We absolutely need critical engagements of theology with the embodied world; but they must be aware of a much more nuanced and complete vision of culture. Read Empire of Illusion paired with Jamie Smith’s Desiring the Kingdom for a telos of the church and culture that is more substantial than this topical moralizing.

I was intrigued to see Stephen Faller’s book Reality TV: Theology in the Video Era, as I am invested in both theology and video forms of art, and was hoping to see a critical theological consideration of video/film. Instead, rather than looking at the underlying representational structures of television or video as mediums, or questioning the extent to which these media are formative processes, Faller instead picks apart isolated fragments of reality TV shows and moralizes about them, in pithy references to the parables of Jesus.

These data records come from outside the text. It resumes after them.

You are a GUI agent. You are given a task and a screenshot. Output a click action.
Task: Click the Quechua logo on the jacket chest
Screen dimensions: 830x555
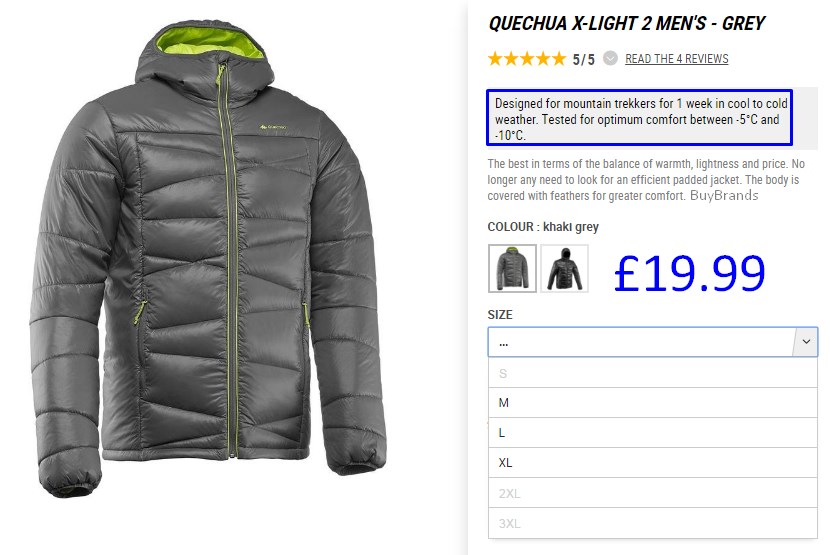pos(273,127)
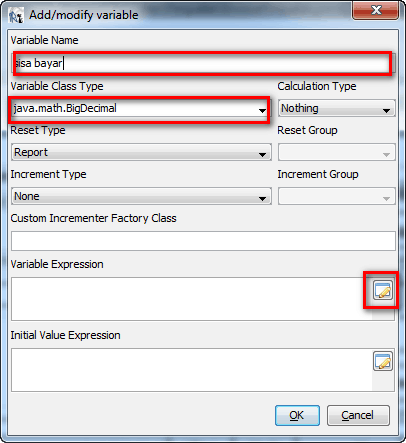Click the Reset Type arrow button
This screenshot has height=443, width=406.
pos(262,154)
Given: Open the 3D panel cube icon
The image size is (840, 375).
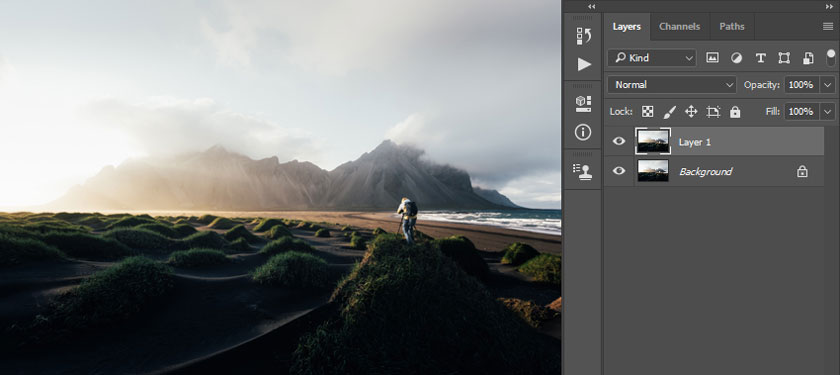Looking at the screenshot, I should (583, 103).
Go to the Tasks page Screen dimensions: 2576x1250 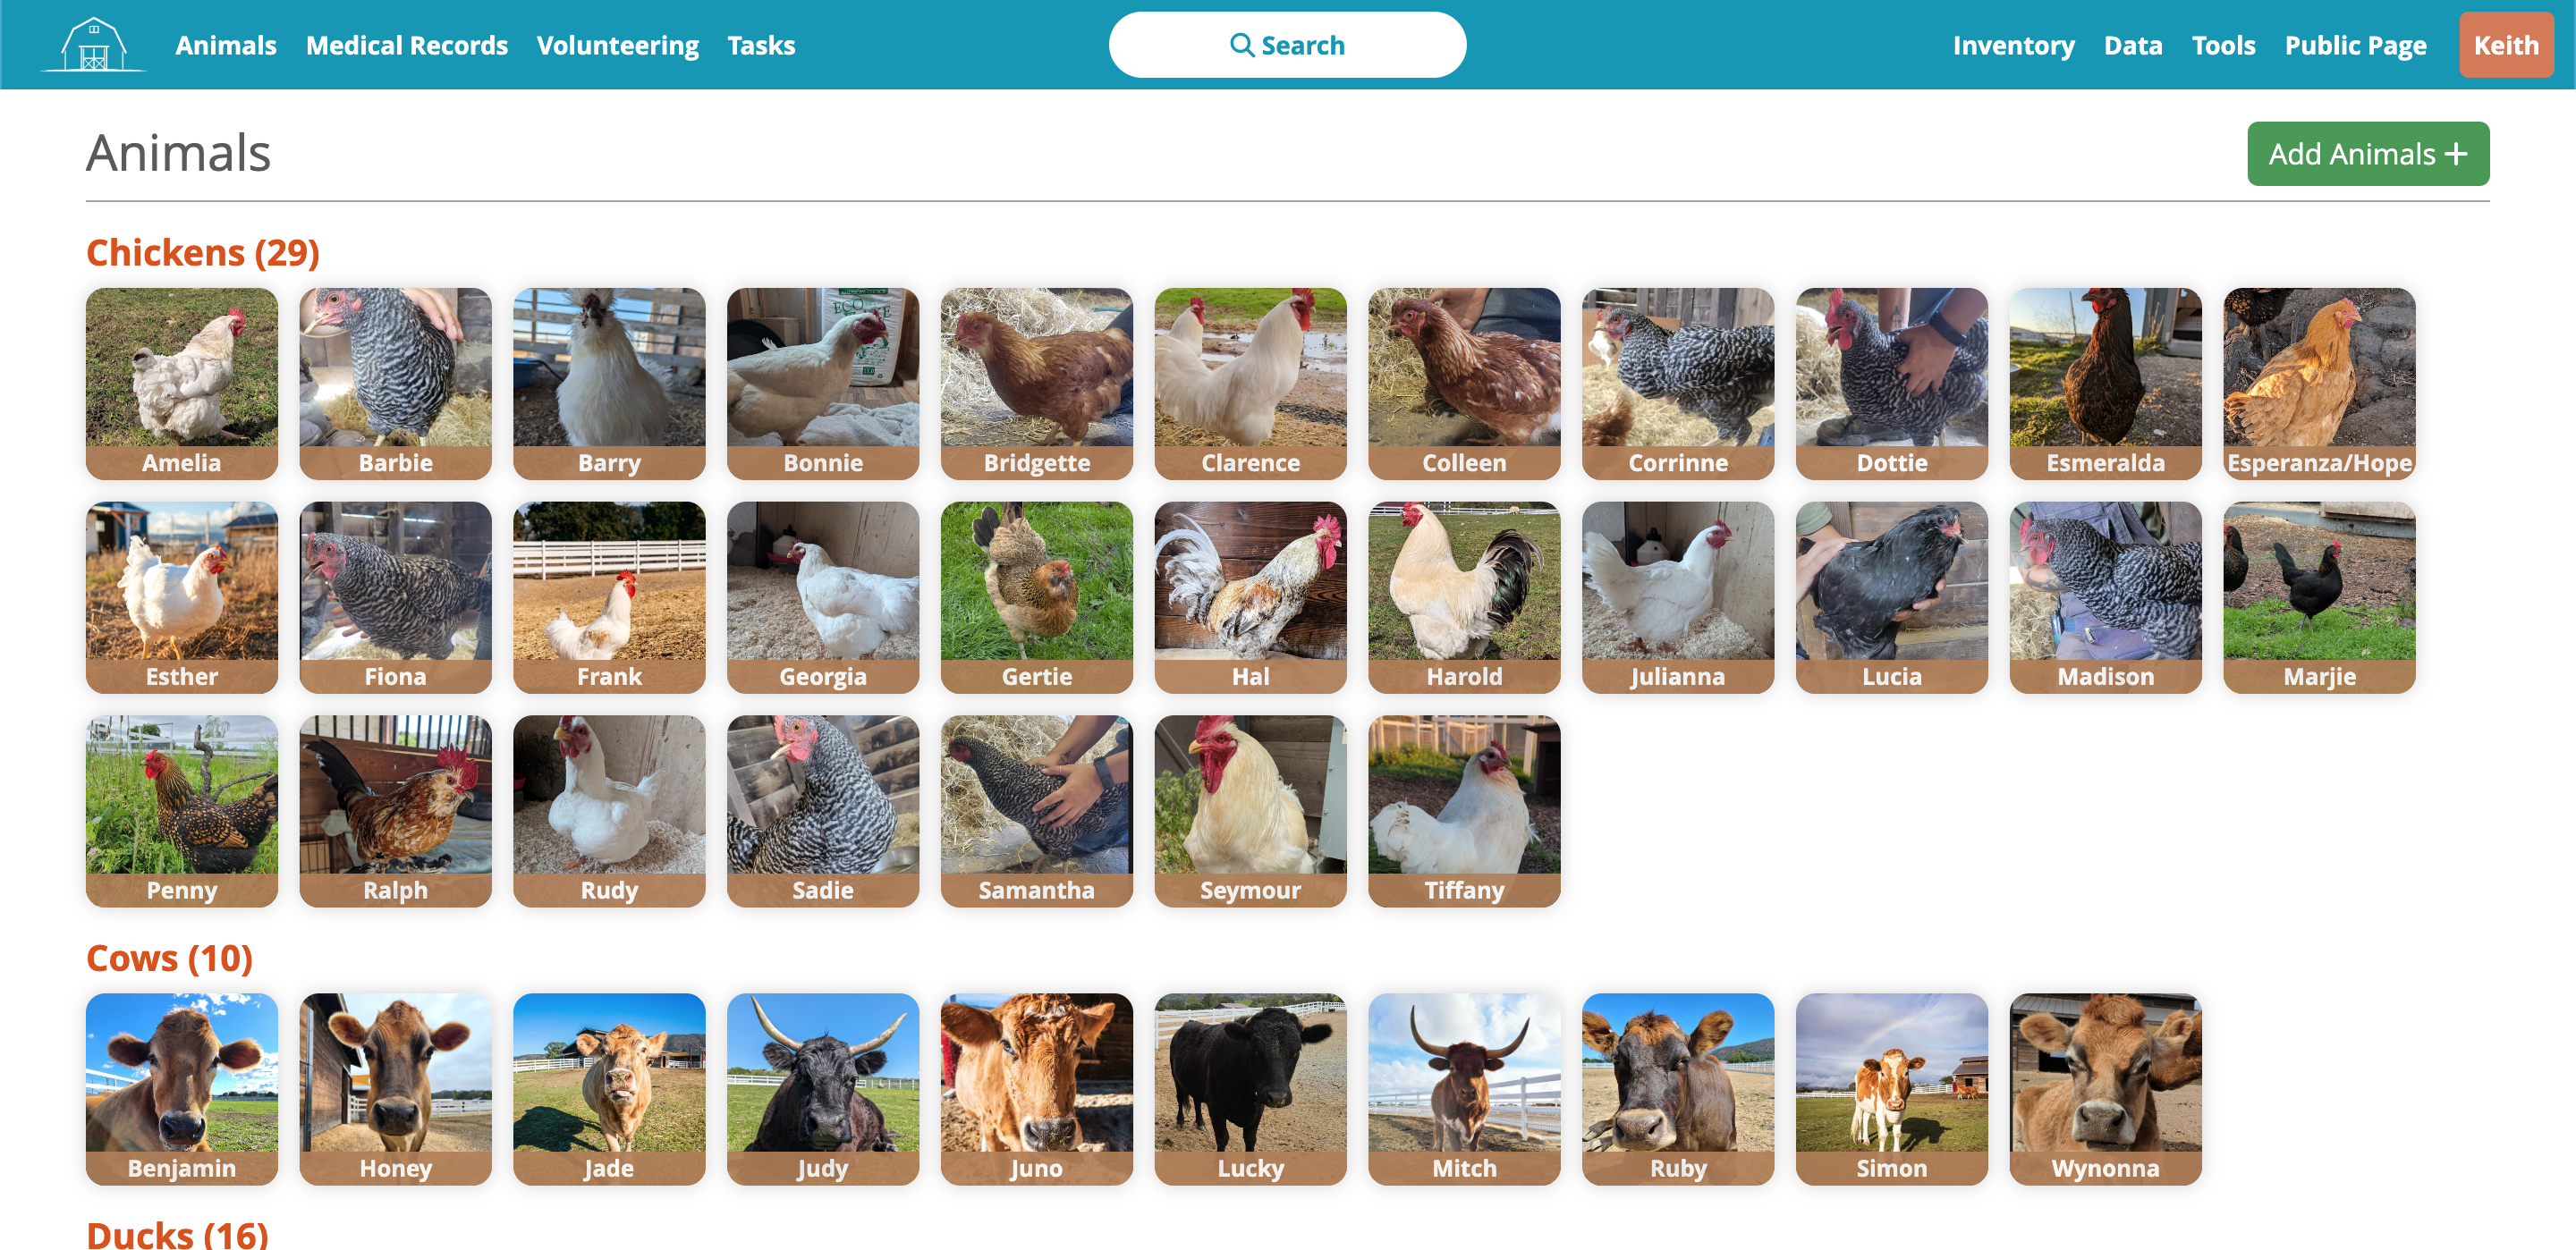pyautogui.click(x=760, y=45)
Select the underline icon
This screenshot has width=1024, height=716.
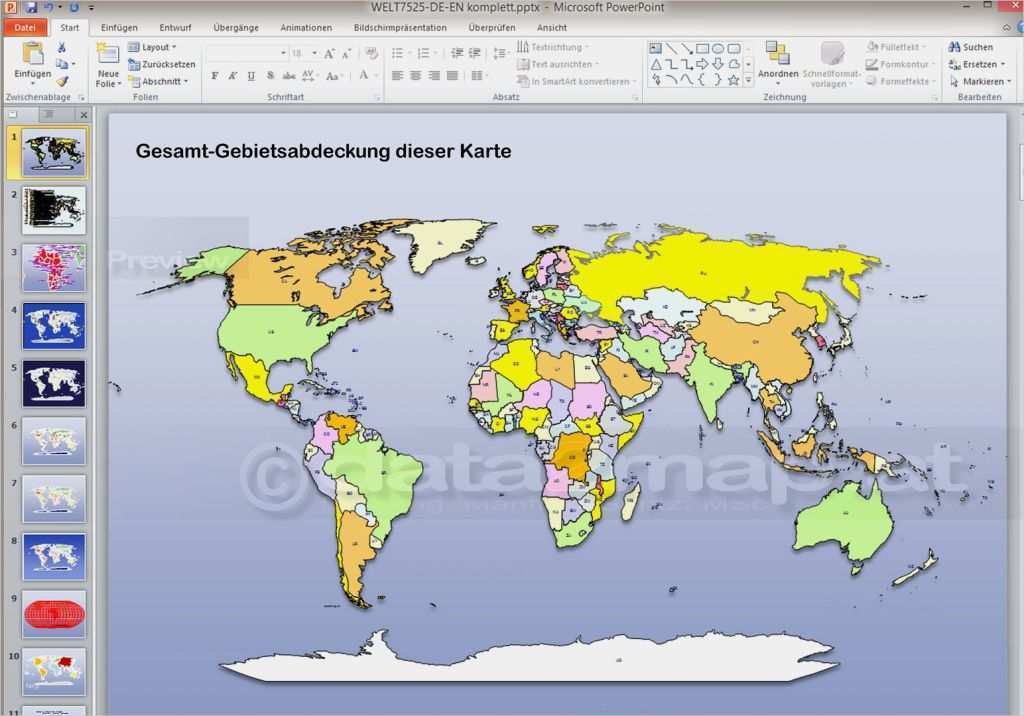point(251,75)
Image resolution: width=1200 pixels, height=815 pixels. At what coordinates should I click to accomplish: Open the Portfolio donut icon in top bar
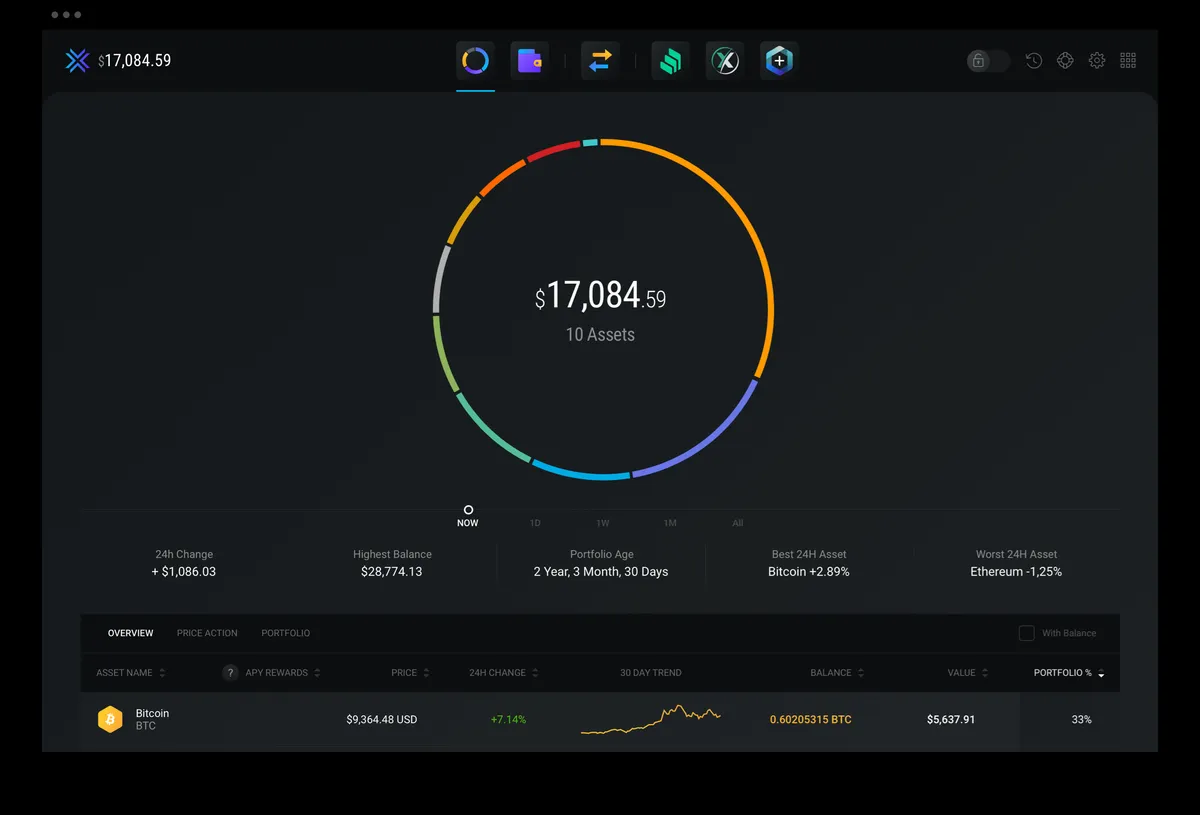click(x=475, y=61)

And I have heard this done often before – cultural references to movies, TV shows, or pop songs that can be ‘sermonized’ by ignoring broader contexts, namely the medium itself. The reasoning runs as follows: “We relate to each other. We relate to our beloved…We relate to ourselves. We relate to God. We have a lot of relationships, and, maybe more than anything else, we use those relationships to define ourselves. So it makes perfect sense that the mirror of Reality TV reflects our preoccupation with relationship” (26). It is as simple as finding a ‘topic’ to moralize about (relationships, in this example), then find a popular reference you enjoy that tangentially has to do with said topic (Reality TV), and then use the reference regardless of its broader social implications.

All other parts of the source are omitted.